De cet amuseur public, il ne reste donc que quelques images animées mais muettes. Nous ne saurons jamais quels échos sonores il pouvait tirer de la modulation de ses gaz intestinaux. Nous pouvons en avoir une idée en écoutant sur Soundcloud un enregistrement datant de 1904 de Mr Lefirès, autre pétomane alors connu. Mais une grande voix s’est tue qui restera à jamais inaudible. C’est une grande perte pour l’histoire du Music-Hall. Pour l’Histoire même ! Car Joseph Pujol a su exprimer quelques-unes des plus hautes aspirations de la civilisation occidentale. C’est un mythe;  c’est un mythe musical; c’est Orphée descendu sur les grands boulevards. Dans les milieux culturels français, un silence gêné suivit pourtant son retrait de la vie artistique. Nul ne souhaita regarder en arrière. On eut honte d’avoir tant ri de ce qui n’était que du vent. Les élites ne voulurent plus entendre parler du Pétomane. Il sombra dans l’oubli. Pourtant, en 1965  Jean Nohain et François Caradec lui consacrèrent une biographie. Un cinéaste italien, Pasquale Festa Campanile, un cinéaste italien, fit de lui le héros du film Il Petomane qu’interprète Ugo Tognazzi.  On trouve aujourd’hui sur YouTube le film d’Edison, un documentaire le concernant ainsi qu’un court-métrage anglais écrit pour la BBC par Galton et Simpson, duo d’auteurs célèbres, dans lequel l’acteur Léonard Lessiter interprète avec conviction Joseph Pujol. Mais tout de même, voici une belle tradition aujourd’hui ignorée.

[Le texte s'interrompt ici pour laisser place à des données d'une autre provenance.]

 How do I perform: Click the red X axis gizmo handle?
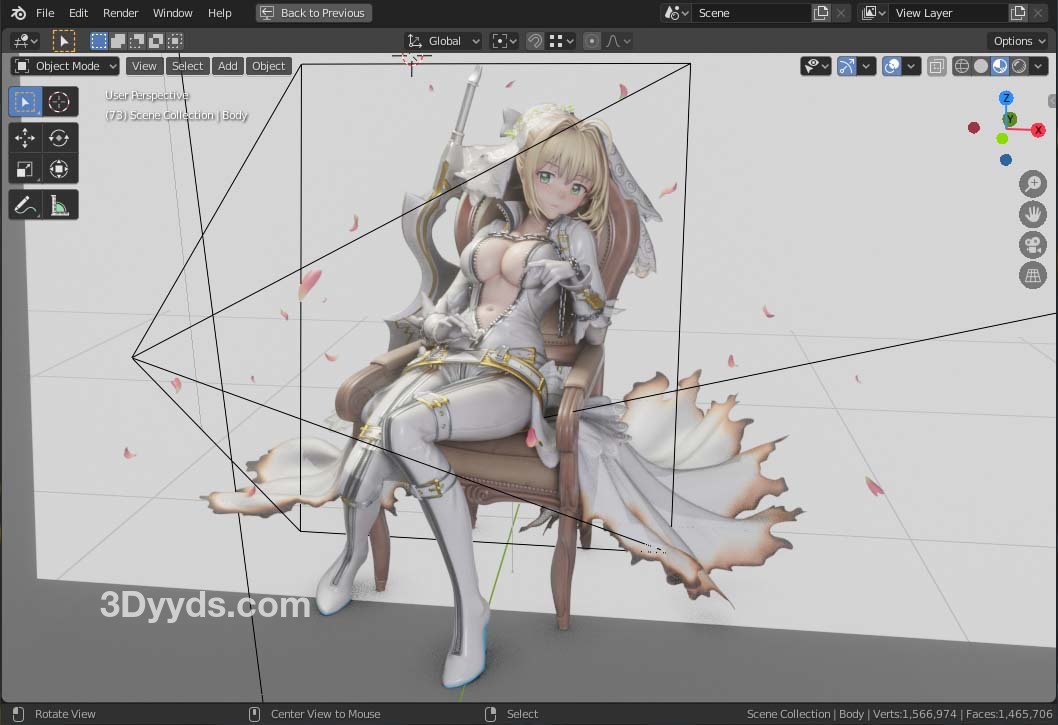(x=1038, y=130)
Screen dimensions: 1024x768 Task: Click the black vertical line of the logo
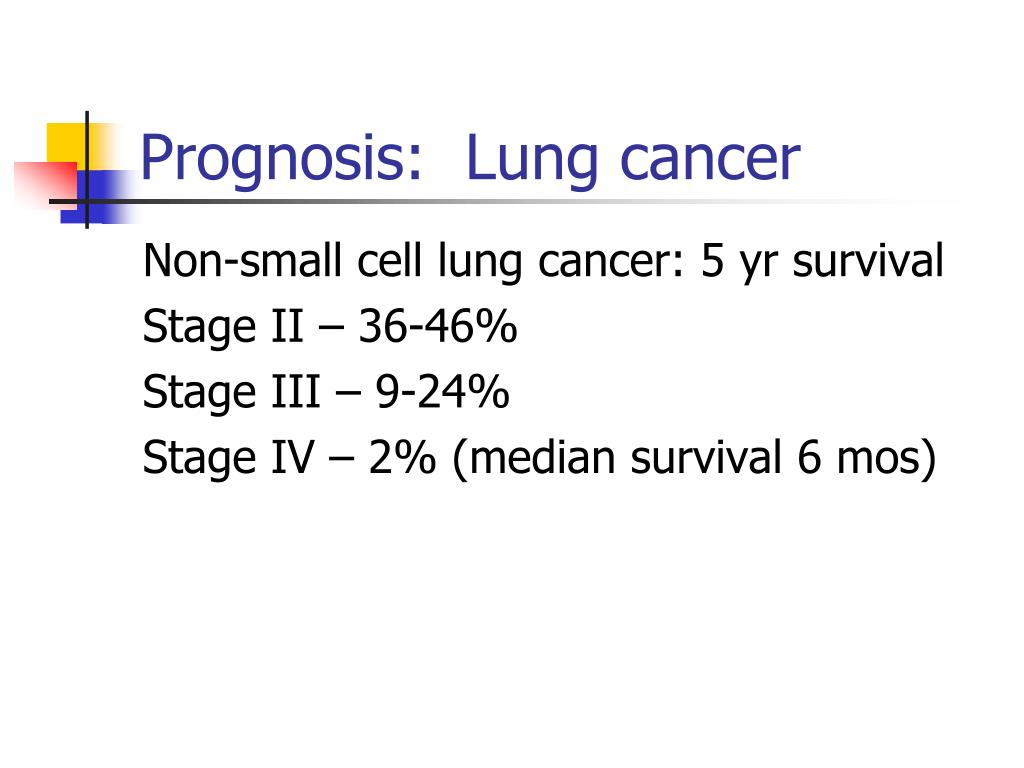[x=87, y=170]
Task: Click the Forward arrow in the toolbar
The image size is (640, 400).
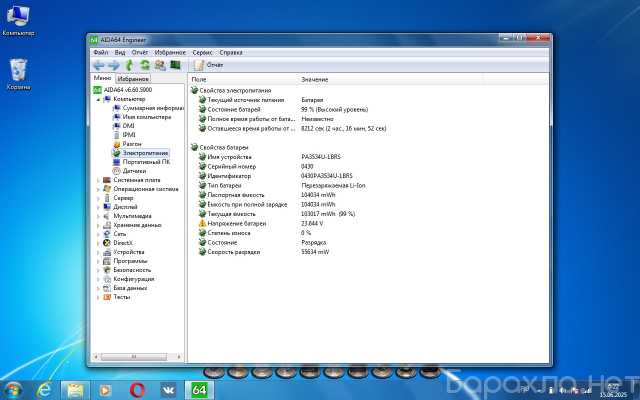Action: (113, 65)
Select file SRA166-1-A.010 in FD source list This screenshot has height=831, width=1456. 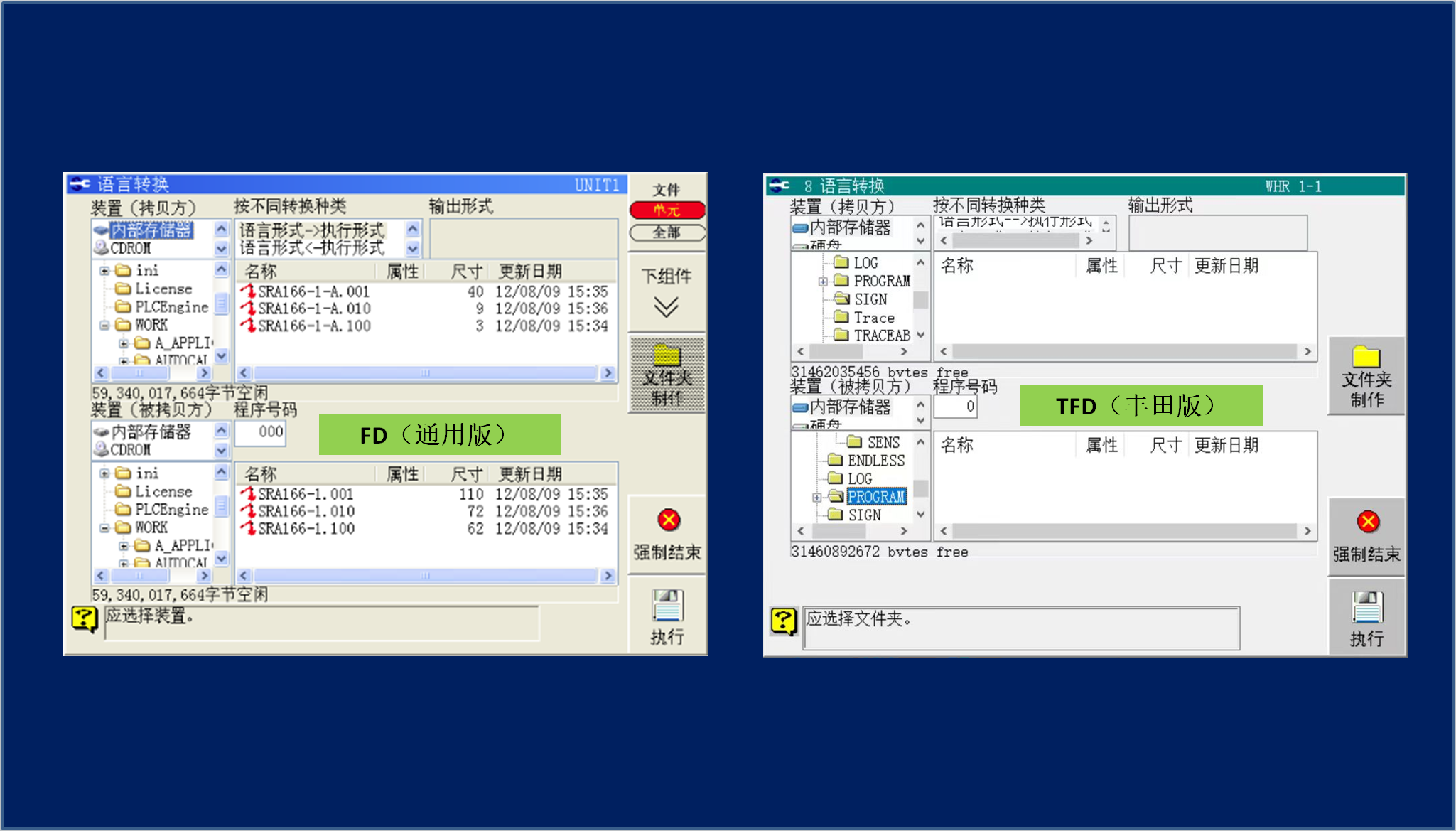313,309
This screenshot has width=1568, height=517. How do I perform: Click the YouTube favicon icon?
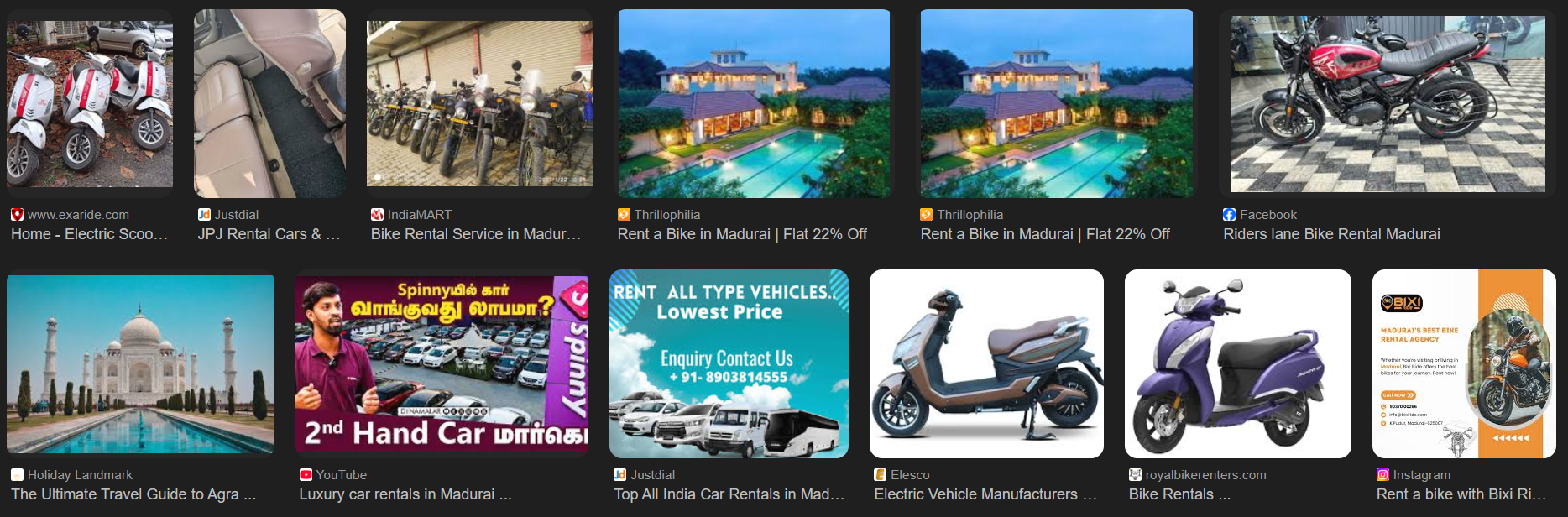(306, 475)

Outre Manche pourtant, Paul Olfield entretient cet art du pet. Il en fait même profession depuis 1991, après qu’il eût découvert que le yoga lui permettait de maîtriser ses flatulences. Sous le nom de Mister Méthane, il se produit dans le monde entier, participe à des émissions de télévision, s’est produit sur scène à Broadway. Lors de ses prestations, il  ponctue les valses de Strauss, interprète God save the Queen ou accompagne des groupes de rock. Nombreux sont les musiciens à lui avoir intenté un procès au motif qu’il dénaturait le sens de leurs compositions. Il revendique aussi le plus grand nombre de plaintes exprimées après une émission de télévision. C’était en Australie. Il venait d’interpréter Happy Birthday à l’intention d’un ex champion de tennis et de souffler les bougies du gâteau d’anniversaire. Dans Le Cirque des Horreurs, spectacle forain populaire en Grande-Bretagne, il côtoie l’homme extensible, celui qui décapsule les bouteilles de bière avec son arcade sourcilière, ou encore l’avaleur de sabre qui fait gicler de l’eau par ses piercings faciaux ou soulève des poids avec un crochet passé dans le nez. En Europe, Mister Méthane a plusieurs fois concouru dans les émissions du type A la recherche du nouveau talent sans jamais parvenir à se hisser sur le podium final. Peut-être manquait-il du souffle nécessaire ?


Mais c’est sans doute outre Atlantique que Joseph Pujol a laissé l’héritage le plus durable. On y a les narines moins pincées que chez nous et l’humour scatologique est aux États-Unis une véritable institution. Surtout, comment ne pas trouver moralement exemplaire celui qui fait de son anomalie physique le moyen de sa réussite ?


On a donc traduit, publié, réédité sa biographie dont on a fait un documentaire humoristique. Et puis Joseph a Pujol a inspiré plusieurs plusieurs comédies musicales, notamment The Fartiste (Le pétomane), primée lors de l’International Fringe Festival de New-York de 2006, ou encore A passing wind (Un Vent qui passe) présentée au Festival International des Arts de Philadelphie en 2011. Dans la première, en bonne logique, on avait confié aux instrument à vent ses productions sonores. Dans la seconde, on fit appel à deux comédiens pour jouer son rôle sur la scène. En coulisse, C’est avec sa bouche que l’un d’eux imitait le bruit des pets. On voit par là que Joseph Pujol demeure un artiste unique par l’expression de son talent.